By the way, listeners to Gillett's show may be interested to read the following email received recently by those of us who used to be on his mailing list back when he presented a longer world music show (not to say, institution) on BBC Radio London [http://www.bbc.co.uk/london/radio/], till illness intervened:
I know, I know, I know. When I signed off two years ago, it was with a promise that you would never hear from me again. But if Ken Livingstone can run for a third term as London Mayor after promising he wouldn't do so, I'm sending just one more bulletin.
Assuming that I would one day recover from my strange ailment, I did wonder what I would do to satisfy the itch to do a longer show than I am allowed in A World of Music on the World Service. Several radio producers offered their assistance if I decided to have a bash at some kind of podcast. But just as I started to wonder if I might try something along those lines, fate intervened and I began to fill in on an occasional basis on Monday Nights on Radio 3. There was no pattern that I could predict or tell you about, until now, when the slot has been named World on 3 and three of us take turns for two consecutive weeks each, Mary Ann Kennedy, Lopa Kothari and myself. The rota will run to the middle of September, and then the situation will be reviewed.

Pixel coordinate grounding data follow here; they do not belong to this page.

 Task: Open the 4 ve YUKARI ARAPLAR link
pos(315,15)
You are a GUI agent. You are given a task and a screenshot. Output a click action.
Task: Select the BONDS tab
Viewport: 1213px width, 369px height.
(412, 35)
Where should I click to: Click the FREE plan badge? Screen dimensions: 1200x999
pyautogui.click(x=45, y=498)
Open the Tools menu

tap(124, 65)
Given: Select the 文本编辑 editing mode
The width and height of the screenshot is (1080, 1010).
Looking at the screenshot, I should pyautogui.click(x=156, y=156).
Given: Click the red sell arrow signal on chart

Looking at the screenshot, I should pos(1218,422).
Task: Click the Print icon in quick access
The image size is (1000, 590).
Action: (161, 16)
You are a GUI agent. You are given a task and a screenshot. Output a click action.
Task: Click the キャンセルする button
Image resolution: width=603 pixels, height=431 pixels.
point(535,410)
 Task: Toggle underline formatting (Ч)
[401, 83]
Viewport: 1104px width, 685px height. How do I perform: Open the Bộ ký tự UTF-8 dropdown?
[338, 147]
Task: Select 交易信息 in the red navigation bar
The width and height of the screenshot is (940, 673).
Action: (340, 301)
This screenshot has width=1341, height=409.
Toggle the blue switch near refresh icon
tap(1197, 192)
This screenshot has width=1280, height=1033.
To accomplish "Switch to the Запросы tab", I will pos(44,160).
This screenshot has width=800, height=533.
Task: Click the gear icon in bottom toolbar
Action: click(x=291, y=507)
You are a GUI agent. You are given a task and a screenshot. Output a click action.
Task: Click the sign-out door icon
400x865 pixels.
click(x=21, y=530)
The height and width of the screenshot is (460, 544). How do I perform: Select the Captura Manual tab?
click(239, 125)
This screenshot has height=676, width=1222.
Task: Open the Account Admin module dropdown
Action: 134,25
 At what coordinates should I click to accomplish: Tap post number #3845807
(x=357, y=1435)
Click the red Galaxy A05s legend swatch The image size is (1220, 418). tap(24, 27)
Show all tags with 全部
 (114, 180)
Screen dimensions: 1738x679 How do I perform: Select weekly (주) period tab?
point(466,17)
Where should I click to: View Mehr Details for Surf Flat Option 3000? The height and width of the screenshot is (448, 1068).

The first of my next pair is this Monday, April 28, at 11.15 pm on Radio 3, a timeslot so late that nobody wants to do it live. The guest is Son of Dave, a one-man-band who has intrigued me ever since I first saw him at the Balham Arms about five years ago. Originally from Canada, he has been based here for more than ten years and has just released his third album, much his best so far.
He is joined by backing singers Cathy Coffey and Julie Higgins on all four songs, and also joins me for an hour of taking turns to play records and say a few words about them. I don't want to spoil the fun by listing the records in advance. You'll find them posted on Tuesday morning in the playlist section of the forum at www.soundoftheworld.com and also in the World on 3 section of Radio 3's website www.bbc.co.uk./radio3/worldon3
As is now the norm for music shows on the BBC, you can Listen Again online for seven days at the same location.
Don't worry, I won't be sending this bulletin by email on a regular basis - you can check what I'm up to at the above-mentioned website - but I did want to reassure you that I haven't gone away, not yet.